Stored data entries
==*==
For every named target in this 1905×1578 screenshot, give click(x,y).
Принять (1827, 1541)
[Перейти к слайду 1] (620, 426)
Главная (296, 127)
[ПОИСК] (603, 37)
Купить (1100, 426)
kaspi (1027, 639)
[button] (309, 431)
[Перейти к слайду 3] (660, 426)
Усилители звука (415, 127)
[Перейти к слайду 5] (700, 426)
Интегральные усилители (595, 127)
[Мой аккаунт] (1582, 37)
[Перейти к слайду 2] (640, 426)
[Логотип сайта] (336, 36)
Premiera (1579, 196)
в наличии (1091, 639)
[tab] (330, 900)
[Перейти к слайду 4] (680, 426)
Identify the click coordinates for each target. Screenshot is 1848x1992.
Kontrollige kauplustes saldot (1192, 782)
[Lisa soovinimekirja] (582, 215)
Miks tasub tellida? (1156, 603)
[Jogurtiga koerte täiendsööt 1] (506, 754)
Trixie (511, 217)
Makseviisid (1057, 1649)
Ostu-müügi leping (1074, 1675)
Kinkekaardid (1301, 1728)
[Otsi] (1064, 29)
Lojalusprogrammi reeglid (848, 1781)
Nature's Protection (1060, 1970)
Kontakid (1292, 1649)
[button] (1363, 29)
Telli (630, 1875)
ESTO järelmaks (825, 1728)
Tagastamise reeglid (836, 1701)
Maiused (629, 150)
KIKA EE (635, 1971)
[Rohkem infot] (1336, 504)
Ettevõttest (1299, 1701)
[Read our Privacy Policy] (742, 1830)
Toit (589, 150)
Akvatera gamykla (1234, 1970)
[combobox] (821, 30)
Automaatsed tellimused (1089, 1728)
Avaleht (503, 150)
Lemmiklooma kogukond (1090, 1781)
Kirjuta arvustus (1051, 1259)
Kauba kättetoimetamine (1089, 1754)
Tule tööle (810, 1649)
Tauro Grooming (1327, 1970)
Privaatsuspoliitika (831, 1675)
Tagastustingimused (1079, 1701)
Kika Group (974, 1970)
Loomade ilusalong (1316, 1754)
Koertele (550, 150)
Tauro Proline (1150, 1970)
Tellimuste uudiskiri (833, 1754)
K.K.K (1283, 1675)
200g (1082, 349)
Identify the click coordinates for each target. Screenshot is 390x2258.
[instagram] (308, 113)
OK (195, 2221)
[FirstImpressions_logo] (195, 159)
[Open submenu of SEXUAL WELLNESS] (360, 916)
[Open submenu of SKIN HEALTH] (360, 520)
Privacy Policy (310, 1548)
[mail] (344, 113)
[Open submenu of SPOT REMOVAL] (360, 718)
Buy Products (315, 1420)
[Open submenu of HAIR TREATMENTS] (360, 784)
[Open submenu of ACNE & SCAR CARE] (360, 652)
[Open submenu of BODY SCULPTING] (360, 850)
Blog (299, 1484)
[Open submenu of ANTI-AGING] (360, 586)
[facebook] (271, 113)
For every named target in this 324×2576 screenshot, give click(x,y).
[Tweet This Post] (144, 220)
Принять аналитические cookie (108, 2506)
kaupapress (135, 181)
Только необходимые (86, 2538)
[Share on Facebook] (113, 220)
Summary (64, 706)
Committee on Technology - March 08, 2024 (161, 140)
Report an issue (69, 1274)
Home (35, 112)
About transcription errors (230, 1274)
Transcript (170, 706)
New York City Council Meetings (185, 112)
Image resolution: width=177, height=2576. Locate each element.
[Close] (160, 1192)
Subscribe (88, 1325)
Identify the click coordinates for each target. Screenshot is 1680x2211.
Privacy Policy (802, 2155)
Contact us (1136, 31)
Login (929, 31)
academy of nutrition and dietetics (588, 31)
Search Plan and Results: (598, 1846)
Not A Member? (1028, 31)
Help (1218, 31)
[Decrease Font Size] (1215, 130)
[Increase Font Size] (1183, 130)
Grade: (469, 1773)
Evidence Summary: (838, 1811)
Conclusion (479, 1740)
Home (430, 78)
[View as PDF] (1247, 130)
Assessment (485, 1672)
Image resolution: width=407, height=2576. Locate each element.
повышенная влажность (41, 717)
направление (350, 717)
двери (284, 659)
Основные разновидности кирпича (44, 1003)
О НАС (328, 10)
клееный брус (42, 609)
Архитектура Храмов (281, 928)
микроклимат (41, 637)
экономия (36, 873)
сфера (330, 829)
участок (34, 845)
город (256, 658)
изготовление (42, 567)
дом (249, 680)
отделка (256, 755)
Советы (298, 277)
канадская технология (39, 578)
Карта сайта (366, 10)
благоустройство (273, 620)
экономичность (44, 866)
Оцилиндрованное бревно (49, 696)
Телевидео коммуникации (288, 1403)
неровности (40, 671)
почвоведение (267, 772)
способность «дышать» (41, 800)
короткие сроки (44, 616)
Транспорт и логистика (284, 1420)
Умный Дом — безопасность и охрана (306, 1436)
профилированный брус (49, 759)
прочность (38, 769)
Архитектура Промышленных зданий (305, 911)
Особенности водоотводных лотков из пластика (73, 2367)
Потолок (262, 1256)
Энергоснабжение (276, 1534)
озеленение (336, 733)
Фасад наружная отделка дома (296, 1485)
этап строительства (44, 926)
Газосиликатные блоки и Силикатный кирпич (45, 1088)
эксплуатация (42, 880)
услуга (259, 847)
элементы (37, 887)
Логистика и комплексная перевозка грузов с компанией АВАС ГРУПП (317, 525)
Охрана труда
==*==
EXERCISE OBJECTIVE:
Report how many lines in these entries contain "Open". Answer with the number only.

RESPONSE BOX:
7